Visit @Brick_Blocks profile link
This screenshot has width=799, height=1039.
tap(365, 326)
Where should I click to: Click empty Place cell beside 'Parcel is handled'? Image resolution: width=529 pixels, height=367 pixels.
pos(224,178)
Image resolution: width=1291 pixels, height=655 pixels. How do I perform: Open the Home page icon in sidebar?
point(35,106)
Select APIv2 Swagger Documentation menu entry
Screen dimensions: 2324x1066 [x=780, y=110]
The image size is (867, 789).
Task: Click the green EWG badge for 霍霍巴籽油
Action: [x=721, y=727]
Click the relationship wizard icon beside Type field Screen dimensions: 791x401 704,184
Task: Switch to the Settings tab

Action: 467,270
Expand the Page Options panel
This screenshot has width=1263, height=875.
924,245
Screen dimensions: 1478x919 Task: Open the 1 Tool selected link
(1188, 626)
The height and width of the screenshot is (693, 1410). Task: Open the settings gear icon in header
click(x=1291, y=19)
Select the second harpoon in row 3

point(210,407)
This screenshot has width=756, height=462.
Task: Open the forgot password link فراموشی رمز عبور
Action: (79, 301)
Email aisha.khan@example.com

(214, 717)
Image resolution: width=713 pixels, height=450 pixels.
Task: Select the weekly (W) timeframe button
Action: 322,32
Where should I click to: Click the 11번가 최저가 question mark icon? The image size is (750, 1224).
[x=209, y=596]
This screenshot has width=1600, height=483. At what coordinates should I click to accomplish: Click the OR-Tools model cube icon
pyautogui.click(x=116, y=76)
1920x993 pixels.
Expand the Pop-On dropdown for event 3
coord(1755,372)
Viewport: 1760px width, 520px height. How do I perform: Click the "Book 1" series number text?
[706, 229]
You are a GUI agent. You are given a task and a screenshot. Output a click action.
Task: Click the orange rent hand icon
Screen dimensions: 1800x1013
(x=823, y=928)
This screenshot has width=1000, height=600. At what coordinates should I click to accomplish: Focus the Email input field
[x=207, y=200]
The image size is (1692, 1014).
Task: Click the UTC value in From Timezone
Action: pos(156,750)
------------------------------------------------
What the exercise asks:
Reproduce each entry above exactly, keeping every character.

Answer space:
Visit @Brick_Blocks profile link
This screenshot has width=799, height=1039.
tap(365, 326)
Where should I click to: Click empty Place cell beside 'Parcel is handled'? Image resolution: width=529 pixels, height=367 pixels.
pos(224,178)
Image resolution: width=1291 pixels, height=655 pixels. How do I perform: Open the Home page icon in sidebar?
point(35,106)
Select APIv2 Swagger Documentation menu entry
Screen dimensions: 2324x1066 [x=780, y=110]
The image size is (867, 789).
Task: Click the green EWG badge for 霍霍巴籽油
Action: [x=721, y=727]
Click the relationship wizard icon beside Type field Screen dimensions: 791x401 704,184
Task: Switch to the Settings tab

Action: 467,270
Expand the Page Options panel
This screenshot has width=1263, height=875.
924,245
Screen dimensions: 1478x919 Task: Open the 1 Tool selected link
(1188, 626)
The height and width of the screenshot is (693, 1410). Task: Open the settings gear icon in header
click(x=1291, y=19)
Select the second harpoon in row 3

point(210,407)
This screenshot has width=756, height=462.
Task: Open the forgot password link فراموشی رمز عبور
Action: (79, 301)
Email aisha.khan@example.com

(214, 717)
Image resolution: width=713 pixels, height=450 pixels.
Task: Select the weekly (W) timeframe button
Action: 322,32
Where should I click to: Click the 11번가 최저가 question mark icon? The image size is (750, 1224).
[x=209, y=596]
This screenshot has width=1600, height=483. At what coordinates should I click to accomplish: Click the OR-Tools model cube icon
pyautogui.click(x=116, y=76)
1920x993 pixels.
Expand the Pop-On dropdown for event 3
coord(1755,372)
Viewport: 1760px width, 520px height. How do I perform: Click the "Book 1" series number text?
[706, 229]
You are a GUI agent. You are given a task and a screenshot. Output a click action.
Task: Click the orange rent hand icon
Screen dimensions: 1800x1013
(x=823, y=928)
This screenshot has width=1000, height=600. At what coordinates should I click to accomplish: Focus the Email input field
[x=207, y=200]
The image size is (1692, 1014).
Task: Click the UTC value in From Timezone
Action: pos(156,750)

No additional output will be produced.